Font

Every device and browser combination can have slight differences in the list and versions of fonts installed. Font browser fingerprinting capitalizes on this to generate a unique or semi-unique profile of a visitor based on the fonts detected on their device. This information can then be used for targeted advertising, user profiling, or even evading privacy measures.

Implementing Font Browser Fingerprinting in JavaScript#

Here’s a simplified implementation to detect available fonts:

const testFont = (font) => {
  const canvas = document.createElement('canvas');
  const context = canvas.getContext('2d');

  const referenceText = 'abcdefghijklmnopqrstuvwxyzABCDEFGHIJKLMNOPQRSTUVWXYZ0123456789';
  context.font = '72px monospace';
  const baselineSize = context.measureText(referenceText).width;

  context.font = `72px '${font}', monospace`;
  const testSize = context.measureText(referenceText).width;

  return baselineSize !== testSize;
};

const detectFonts = () => {
  const fontList = ['Arial', 'Verdana', 'Courier New', /*... more fonts ...*/];
  const availableFonts = fontList.filter(testFont);

  return availableFonts;
};

console.log(detectFonts());

This code works by drawing text to a canvas element and measuring its width.

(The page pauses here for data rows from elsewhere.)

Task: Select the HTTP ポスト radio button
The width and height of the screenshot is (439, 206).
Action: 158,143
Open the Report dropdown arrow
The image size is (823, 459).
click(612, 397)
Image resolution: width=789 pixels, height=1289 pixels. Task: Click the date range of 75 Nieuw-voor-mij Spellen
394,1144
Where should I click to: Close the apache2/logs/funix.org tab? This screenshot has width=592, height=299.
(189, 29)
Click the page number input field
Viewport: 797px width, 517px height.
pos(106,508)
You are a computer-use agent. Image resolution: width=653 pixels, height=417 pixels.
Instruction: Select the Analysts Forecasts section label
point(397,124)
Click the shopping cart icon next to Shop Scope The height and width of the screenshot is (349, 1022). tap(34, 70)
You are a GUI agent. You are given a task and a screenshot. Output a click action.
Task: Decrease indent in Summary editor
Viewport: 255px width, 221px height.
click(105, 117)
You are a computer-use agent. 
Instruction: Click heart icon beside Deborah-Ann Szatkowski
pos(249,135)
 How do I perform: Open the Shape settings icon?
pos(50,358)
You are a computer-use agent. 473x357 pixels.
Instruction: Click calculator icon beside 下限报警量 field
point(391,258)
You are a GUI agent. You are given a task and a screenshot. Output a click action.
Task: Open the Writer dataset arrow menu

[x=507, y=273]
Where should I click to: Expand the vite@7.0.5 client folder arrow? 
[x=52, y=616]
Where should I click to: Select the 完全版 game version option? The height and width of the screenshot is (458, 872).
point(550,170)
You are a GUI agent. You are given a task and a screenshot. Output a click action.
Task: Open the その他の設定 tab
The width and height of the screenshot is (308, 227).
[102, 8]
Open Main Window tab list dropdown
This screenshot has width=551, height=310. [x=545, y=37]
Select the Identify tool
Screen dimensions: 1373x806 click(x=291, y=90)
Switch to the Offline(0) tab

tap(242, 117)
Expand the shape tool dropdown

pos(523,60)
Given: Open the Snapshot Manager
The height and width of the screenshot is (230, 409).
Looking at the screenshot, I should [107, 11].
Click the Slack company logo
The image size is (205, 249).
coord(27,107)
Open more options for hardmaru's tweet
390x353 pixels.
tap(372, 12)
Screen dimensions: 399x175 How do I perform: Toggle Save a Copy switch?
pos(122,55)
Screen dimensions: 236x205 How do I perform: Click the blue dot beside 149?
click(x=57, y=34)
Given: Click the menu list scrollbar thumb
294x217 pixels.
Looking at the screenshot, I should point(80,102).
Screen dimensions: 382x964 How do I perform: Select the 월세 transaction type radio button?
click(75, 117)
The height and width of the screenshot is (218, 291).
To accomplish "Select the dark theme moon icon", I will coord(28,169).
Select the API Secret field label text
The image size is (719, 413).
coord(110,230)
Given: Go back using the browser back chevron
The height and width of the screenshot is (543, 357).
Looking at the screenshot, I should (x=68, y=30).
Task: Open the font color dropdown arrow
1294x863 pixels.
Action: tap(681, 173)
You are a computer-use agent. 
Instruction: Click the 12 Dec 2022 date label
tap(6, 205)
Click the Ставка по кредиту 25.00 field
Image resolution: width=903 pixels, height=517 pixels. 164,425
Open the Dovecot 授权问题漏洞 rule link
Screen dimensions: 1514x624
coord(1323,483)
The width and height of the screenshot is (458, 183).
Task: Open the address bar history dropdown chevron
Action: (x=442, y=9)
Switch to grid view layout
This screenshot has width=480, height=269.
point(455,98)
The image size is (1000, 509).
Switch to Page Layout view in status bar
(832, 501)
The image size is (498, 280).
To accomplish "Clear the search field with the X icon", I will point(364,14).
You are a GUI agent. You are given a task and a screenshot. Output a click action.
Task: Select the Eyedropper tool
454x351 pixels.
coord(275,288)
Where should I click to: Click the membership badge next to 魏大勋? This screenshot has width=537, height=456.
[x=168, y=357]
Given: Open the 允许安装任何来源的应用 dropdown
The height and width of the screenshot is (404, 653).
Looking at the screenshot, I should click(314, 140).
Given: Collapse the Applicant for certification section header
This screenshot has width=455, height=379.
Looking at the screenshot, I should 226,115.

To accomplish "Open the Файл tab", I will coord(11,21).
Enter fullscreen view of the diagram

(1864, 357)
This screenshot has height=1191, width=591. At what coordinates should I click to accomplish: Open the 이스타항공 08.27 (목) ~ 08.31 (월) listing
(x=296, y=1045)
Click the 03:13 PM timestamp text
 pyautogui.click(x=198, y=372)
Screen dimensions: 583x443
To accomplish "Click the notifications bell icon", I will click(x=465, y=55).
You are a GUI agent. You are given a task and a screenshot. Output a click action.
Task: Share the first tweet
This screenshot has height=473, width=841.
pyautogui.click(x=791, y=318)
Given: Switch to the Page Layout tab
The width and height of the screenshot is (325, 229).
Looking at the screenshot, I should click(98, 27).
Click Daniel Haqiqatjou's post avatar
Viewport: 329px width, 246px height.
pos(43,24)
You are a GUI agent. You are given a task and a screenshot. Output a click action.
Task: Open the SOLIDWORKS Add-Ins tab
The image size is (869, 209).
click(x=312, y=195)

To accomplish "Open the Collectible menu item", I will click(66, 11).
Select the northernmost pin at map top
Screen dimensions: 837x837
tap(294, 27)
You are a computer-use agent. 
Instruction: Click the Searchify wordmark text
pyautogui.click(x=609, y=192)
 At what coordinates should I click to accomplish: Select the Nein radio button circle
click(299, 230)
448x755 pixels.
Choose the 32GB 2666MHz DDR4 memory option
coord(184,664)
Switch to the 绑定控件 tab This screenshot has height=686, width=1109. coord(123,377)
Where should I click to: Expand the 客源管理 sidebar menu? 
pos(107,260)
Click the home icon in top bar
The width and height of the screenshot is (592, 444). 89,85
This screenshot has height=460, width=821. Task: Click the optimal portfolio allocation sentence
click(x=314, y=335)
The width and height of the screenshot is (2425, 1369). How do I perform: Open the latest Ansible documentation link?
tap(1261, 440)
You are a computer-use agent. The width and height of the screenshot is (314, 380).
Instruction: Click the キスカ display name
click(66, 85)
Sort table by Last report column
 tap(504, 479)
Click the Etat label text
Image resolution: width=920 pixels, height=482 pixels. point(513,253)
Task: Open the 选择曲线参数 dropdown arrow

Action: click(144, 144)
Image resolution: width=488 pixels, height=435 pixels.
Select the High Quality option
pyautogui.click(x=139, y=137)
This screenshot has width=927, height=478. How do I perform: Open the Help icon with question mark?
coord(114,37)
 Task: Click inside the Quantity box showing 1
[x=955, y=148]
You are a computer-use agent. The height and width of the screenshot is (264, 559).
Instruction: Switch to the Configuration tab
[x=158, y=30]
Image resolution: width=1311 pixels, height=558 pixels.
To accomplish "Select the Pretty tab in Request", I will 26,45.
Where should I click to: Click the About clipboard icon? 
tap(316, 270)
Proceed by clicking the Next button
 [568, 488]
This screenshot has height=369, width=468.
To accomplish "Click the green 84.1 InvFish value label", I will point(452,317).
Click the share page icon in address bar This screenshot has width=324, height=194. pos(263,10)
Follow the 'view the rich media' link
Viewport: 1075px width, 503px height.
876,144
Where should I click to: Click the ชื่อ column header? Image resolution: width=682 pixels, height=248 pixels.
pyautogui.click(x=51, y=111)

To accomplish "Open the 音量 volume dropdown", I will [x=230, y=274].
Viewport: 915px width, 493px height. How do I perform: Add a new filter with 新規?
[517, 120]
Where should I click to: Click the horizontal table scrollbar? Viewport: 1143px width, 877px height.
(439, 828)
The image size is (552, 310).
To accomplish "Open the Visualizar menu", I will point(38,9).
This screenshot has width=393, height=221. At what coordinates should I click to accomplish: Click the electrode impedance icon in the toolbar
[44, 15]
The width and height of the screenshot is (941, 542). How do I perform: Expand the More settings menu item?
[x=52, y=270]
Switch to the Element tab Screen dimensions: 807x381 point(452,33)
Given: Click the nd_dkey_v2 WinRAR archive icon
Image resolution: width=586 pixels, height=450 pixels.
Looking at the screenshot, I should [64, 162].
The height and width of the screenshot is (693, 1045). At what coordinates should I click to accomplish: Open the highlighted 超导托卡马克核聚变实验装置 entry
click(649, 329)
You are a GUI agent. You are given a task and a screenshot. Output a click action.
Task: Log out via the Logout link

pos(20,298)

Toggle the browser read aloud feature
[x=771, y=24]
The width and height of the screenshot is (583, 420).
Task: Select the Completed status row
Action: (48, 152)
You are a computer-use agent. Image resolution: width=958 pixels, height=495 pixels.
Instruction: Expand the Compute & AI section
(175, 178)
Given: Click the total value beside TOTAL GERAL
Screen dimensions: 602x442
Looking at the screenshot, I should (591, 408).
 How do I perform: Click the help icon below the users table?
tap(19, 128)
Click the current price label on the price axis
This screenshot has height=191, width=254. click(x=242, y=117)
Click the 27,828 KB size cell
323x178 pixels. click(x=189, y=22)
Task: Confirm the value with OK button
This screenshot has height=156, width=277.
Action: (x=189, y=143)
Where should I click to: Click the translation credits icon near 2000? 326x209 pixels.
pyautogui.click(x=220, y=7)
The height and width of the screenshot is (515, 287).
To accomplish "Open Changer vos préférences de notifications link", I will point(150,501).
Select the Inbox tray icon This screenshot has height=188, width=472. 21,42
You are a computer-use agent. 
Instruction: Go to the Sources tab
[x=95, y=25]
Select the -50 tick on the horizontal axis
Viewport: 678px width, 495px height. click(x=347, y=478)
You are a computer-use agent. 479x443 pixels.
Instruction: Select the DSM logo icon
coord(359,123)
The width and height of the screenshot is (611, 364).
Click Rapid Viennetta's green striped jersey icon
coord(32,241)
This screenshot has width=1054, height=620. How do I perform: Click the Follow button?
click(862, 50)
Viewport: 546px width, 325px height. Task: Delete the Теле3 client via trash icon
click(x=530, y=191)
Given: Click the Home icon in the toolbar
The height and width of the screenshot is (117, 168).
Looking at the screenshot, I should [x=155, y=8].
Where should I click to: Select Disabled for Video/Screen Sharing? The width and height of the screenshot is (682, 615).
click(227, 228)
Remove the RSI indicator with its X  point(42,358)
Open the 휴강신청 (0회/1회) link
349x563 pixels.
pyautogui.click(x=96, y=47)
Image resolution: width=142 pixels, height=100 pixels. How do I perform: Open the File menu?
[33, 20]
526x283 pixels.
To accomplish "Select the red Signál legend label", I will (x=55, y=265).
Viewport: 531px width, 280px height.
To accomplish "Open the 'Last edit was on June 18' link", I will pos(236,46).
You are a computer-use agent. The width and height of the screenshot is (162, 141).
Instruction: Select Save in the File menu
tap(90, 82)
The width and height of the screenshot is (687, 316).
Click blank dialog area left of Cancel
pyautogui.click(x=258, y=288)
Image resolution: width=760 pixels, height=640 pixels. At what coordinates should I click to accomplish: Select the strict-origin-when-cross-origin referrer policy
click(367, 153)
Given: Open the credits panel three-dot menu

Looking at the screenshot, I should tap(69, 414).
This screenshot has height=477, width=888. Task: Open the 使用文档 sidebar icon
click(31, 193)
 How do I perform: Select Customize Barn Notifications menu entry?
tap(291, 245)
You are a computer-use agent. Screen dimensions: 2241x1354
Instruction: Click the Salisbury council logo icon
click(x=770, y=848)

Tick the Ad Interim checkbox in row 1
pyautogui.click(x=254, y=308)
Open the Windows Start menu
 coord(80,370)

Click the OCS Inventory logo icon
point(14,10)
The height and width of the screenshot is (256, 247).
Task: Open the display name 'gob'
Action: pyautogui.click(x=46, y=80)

If the width changes when a specific font is applied, it’s likely that the font exists on the user’s system.

Bypassing Font Browser Fingerprinting#

By default, a given combination of operating system / browser will produce the same results on two different devices. Font fingerprinting is not an issue on low-scale scraping done on consumer hardware. However it can be on high-scale web scraping projects. In this case, spoofing is best way to bypass it, has most anti-bot solutions won’t verify this data with CSS or Canvas Fingerprinting.